From the start, Arafat's style was both theatrical and bloody, noted the BBC. "In 1953 he sent Egypt's first post-revolution leader, General Muhammad Neguib, a three word petition: 'Don't forget Palestine.' The words were said to have been written in Arafat's own blood."
To be sure, most Israelis shed no tears over his death, noted aljazeera.net. Israeli prime minister Ariel Sharon promised a campaign to identify the late Palestinian leader as "a strategist of world terror".

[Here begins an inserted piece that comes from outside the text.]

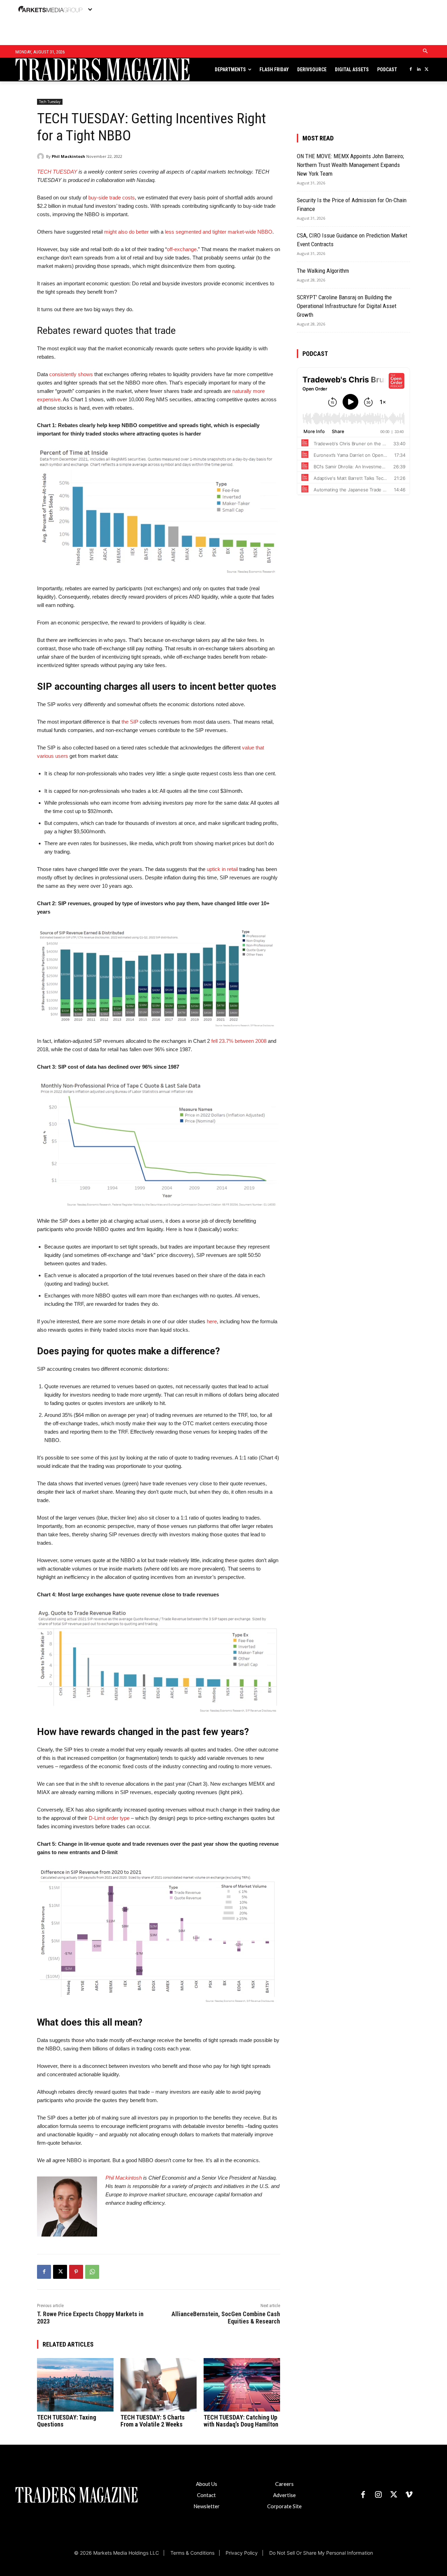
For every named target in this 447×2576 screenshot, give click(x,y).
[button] (425, 51)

But other Israelis were more measured. Danny Rubenstein, the West Bank correspondent for the Israeli newspaper Haaretz, wrote an unsentimental obituary for Arafat yesterday.
"All the maneuvers that helped Arafat transform an underground terrorist movement into a recognized political body worked against him when he ... [became] the head of a near-sovereign political entity," Rubenstein wrote.

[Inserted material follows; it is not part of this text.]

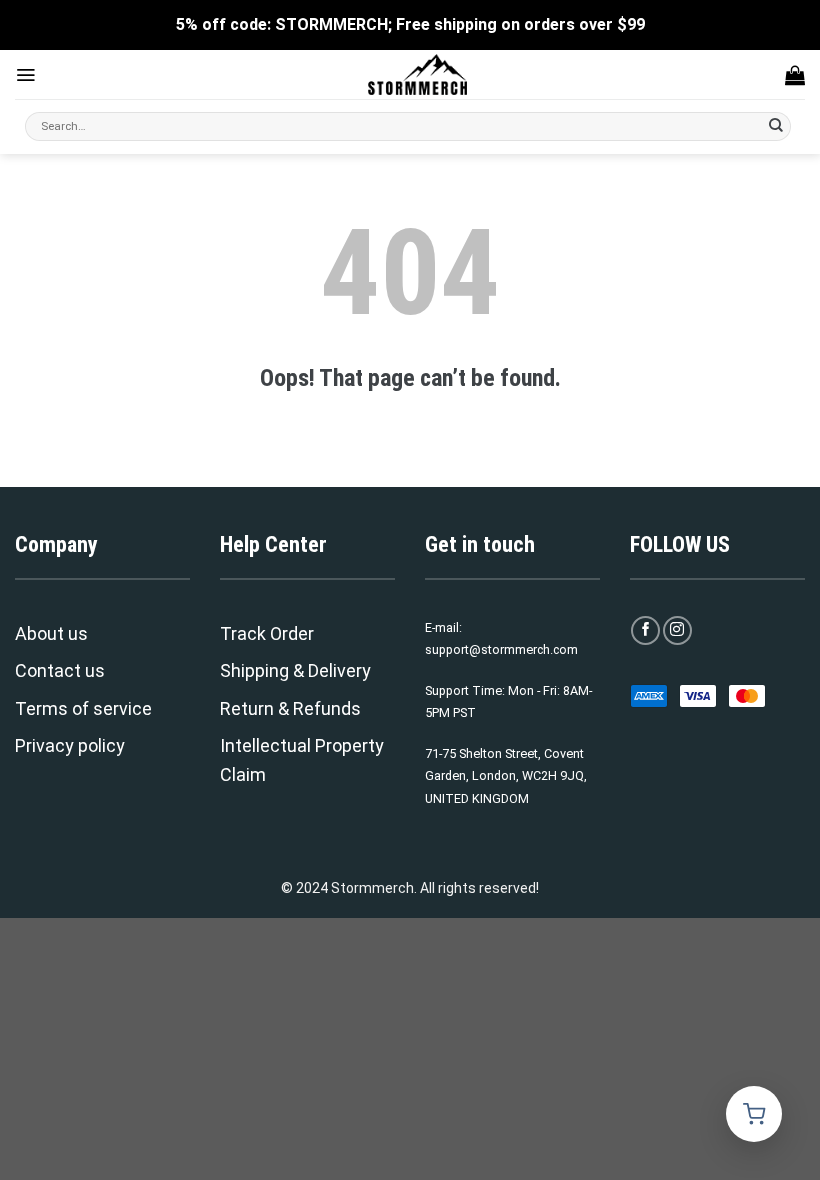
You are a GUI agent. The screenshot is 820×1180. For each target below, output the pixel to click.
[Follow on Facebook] (645, 630)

(Rubenstein is highly recommended reading for anyone interested in the ambiguities of the Israeli-Palestinian conflict. I met him once and asked him how I should describe him in print. "Call me a WASP," he replied. "A white Ashkenazi supporting Palestinians.")
"What would we have to gain by believing Arafat was only the father of terrorism?" asked Ben Dror Yemini in Maariv, an Israeli tabloid that is not particularly sympathetic to the Palestinian cause.
"Many bad Palestinians would want to adopt that perception by arguing that Arafat's legacy ordered them to commit acts of terror," he said. Yemini recalled Arafat's undeniable personal warmth and said he hoped and prayed that Arafat's departure would clear the way for what Israelis call "a Palestinian partner."
The loyalty Arafat inspired could be awe-inspiring, said Palestinian journalist Ramzy Baroud, writing for the Gulf News in the United Arab Emirates. In a Gaza refugee camp, he recalled seeing Israeli soldiers forcing young Palestinians to their knees, threatening to beat them if they did not spit upon a photo of Arafat.
"'Say Arafat is a jackass,' the soldiers would scream. No one would exchange his safety for insulting an image of Arafat," Baroud wrote.
Arafat's longtime rivals in the more radical Hamas and Islamic Jihad organizations offered effusive praise for his leadership, according to the Hezbollah TV station, Al Manar. One Palestinian leader told Al Manar that achieving Palestinian unity would be "easier" after Arafat passed, according to a video clip made available by the Middle East Media Research Institute.